Na tarde de domingo de 13 de Abril corrente, recebi de vários amigos e familiares a triste notícia do falecimento de Sancho Enosse Quipiço Júnior (1968-2025), quadro sénior dos Caminhos de Ferro de Moçambique e antigo presidente do Clube Ferroviário de Maputo. Sancho era um colega de trabalho e amigo de alguns meus familiares e amigos, logo também meu amigo.

Durante as cerimónias fúnebres, certamente que o seu percurso de vida, em particular o profissional, foi passado em revista. Fora o percurso profissional, Sancho teve, obviamente, também o seu percurso social. Nesta dimensão, vem-me à memória uma viagem à Bilene, um destino balnear da província de Gaza.

Corriam os primeiros meses da paz e o país se abria por dentro.
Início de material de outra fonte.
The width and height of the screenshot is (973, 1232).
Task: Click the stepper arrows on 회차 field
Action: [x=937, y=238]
A praia do Bilene foi para os maputenses um dos primeiros locais de usufruto do direito de ir e vir e de desfrute da bela natureza do país, que se erguia de esperança e sem o som das armas.
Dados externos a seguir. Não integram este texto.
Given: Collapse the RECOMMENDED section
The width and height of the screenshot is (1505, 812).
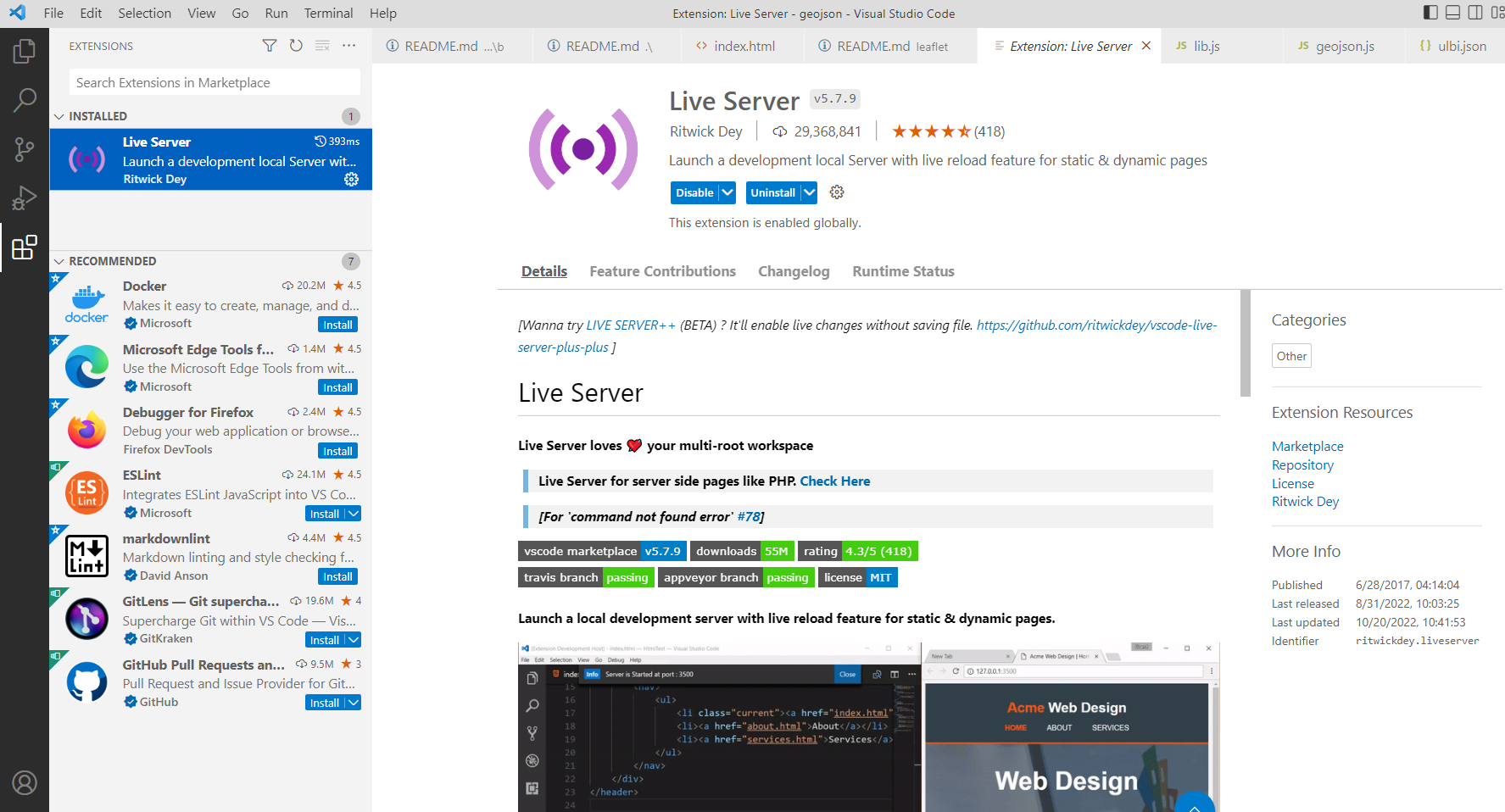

Nessa altura, num final de semana longo, e na primeira viagem à Praia do Bilene, em tempos de paz, conheci e privei com o ora saudoso Sancho Quipiço. O primeiro contacto foi na Macia, uma paragem técnica que era a última escala para o abastecimento ou reforço de toda logística.

No carro em que eu seguia, conduzia um familiar e colega de trabalho de Sancho. Feitas as apresentações e fechada a logística restava a etapa final do percurso da viagem (Macia-Bilene). Um detalhe: no carro em que ia o Sancho, um velho inglês (Land-Rover), sobejamente conhecido e já com a pele desbotada, a carroçaria estava abarrotada de caixas do Vale do Infulene e nem um sinal de algum líquido adoçado.

No destino, madrugada dentro e com a adrenalina no pico, chega à varanda, da residência em que me encontrava hospedado, dois ocasionais vizinhos. Era o Sancho e o igualmente saudoso Magaia, ambos colegas de trabalho e amigos, então uma dupla. Um deles trazia às costas uma caixa com vasilhames e procuravam refrigerantes para a ala feminina. Este detalhe ficou para a história registado como a primeira falha logística pós- Acordo de Roma, o Acordo Geral de Paz.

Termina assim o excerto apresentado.